▸ Given instruction: Pull out every line in the rows below that contains the string "pixels", and copy each one unchanged.

▸ Data extract:
◆ ◆ ◆ ◆ ◆

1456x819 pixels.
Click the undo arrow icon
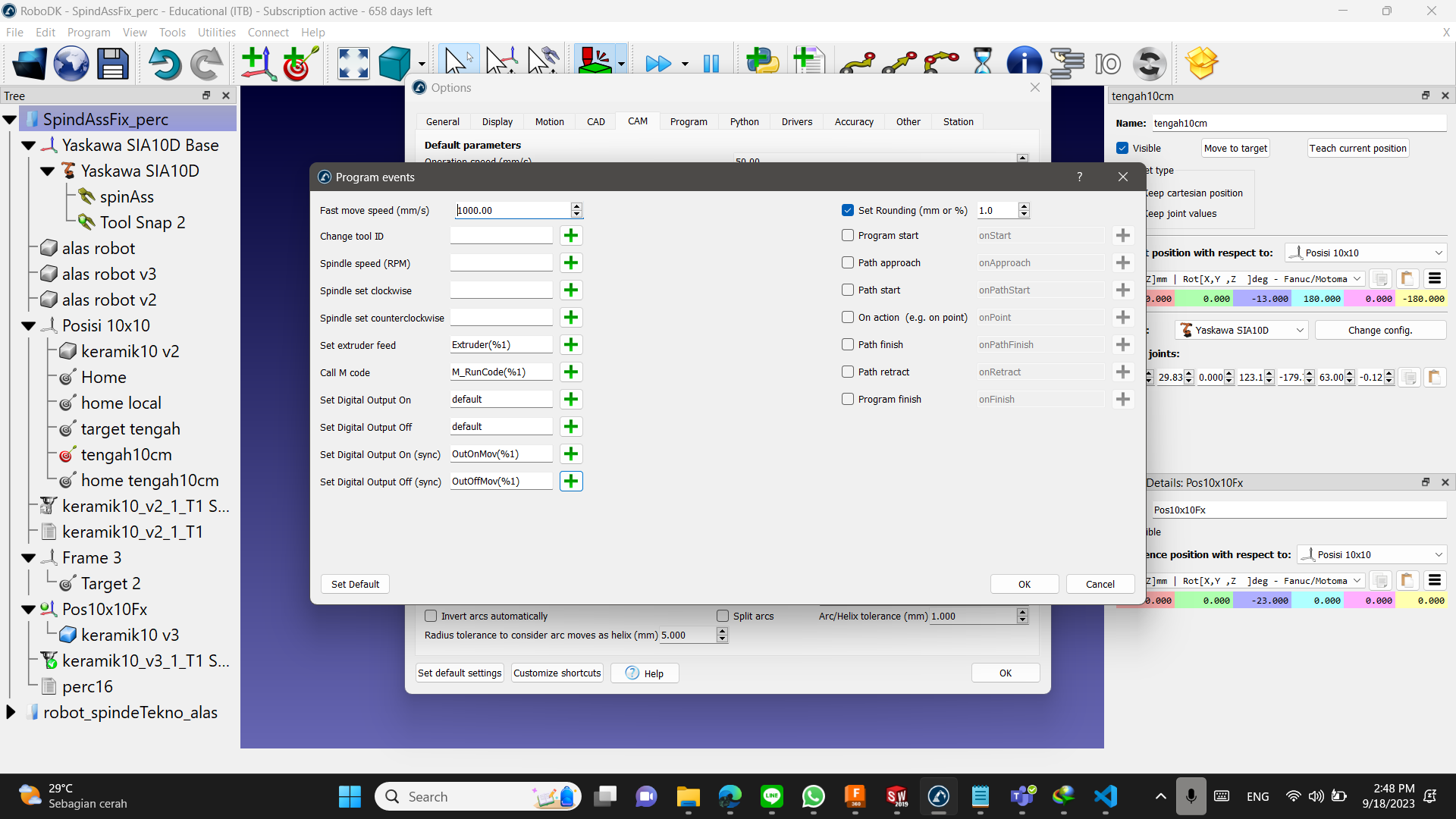[164, 64]
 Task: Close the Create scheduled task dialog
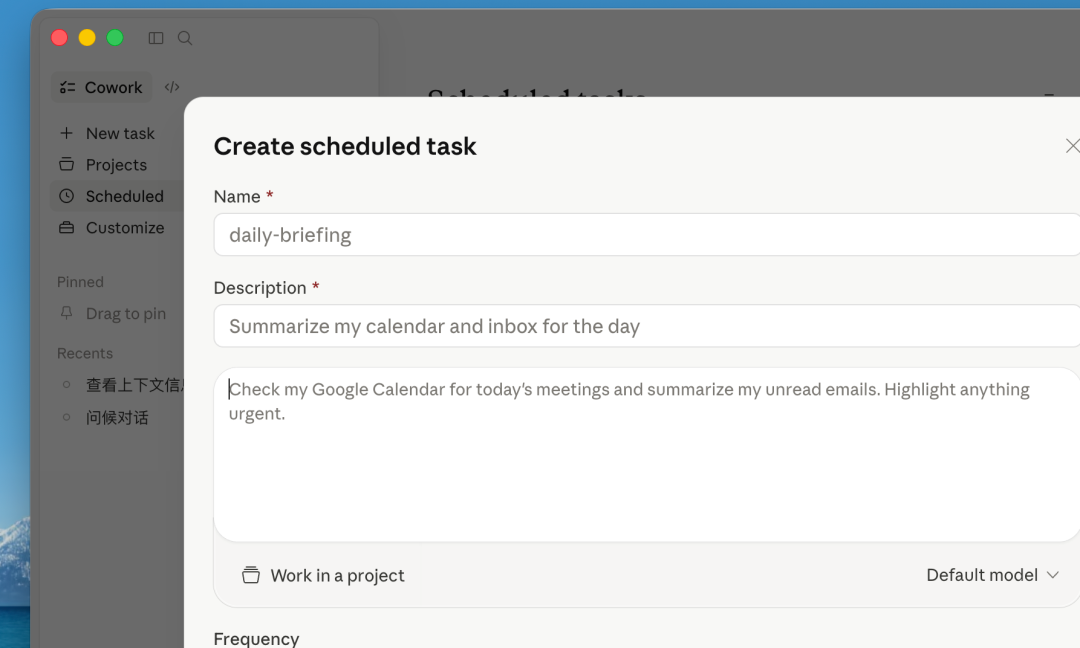click(1072, 146)
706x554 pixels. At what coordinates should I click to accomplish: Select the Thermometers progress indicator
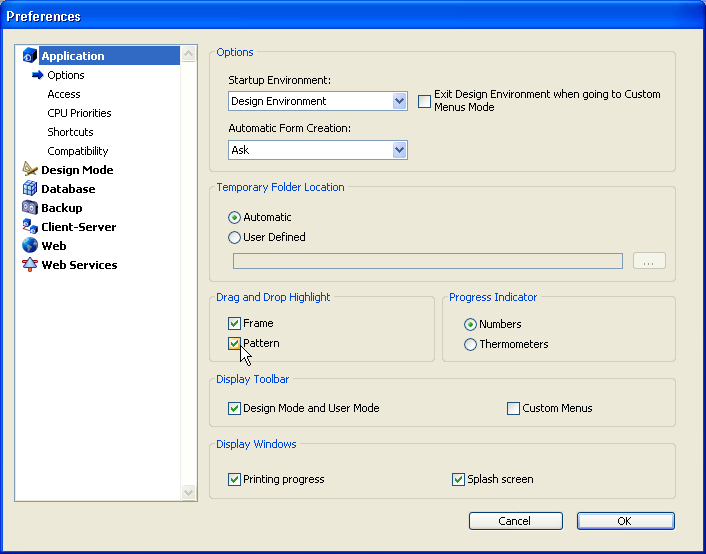(x=470, y=344)
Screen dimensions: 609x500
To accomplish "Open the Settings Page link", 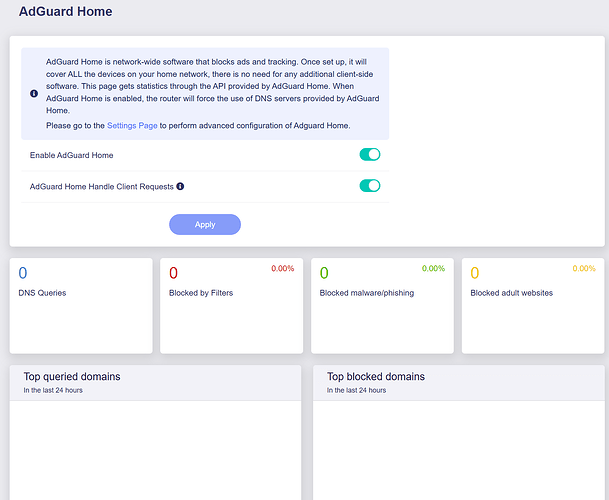I will coord(134,125).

◆ ◆ ◆ ◆ ◆

▸ Correct response:
1456x819 pixels.
706x554 pixels. At what coordinates should I click to accomplish: Select the Thermometers progress indicator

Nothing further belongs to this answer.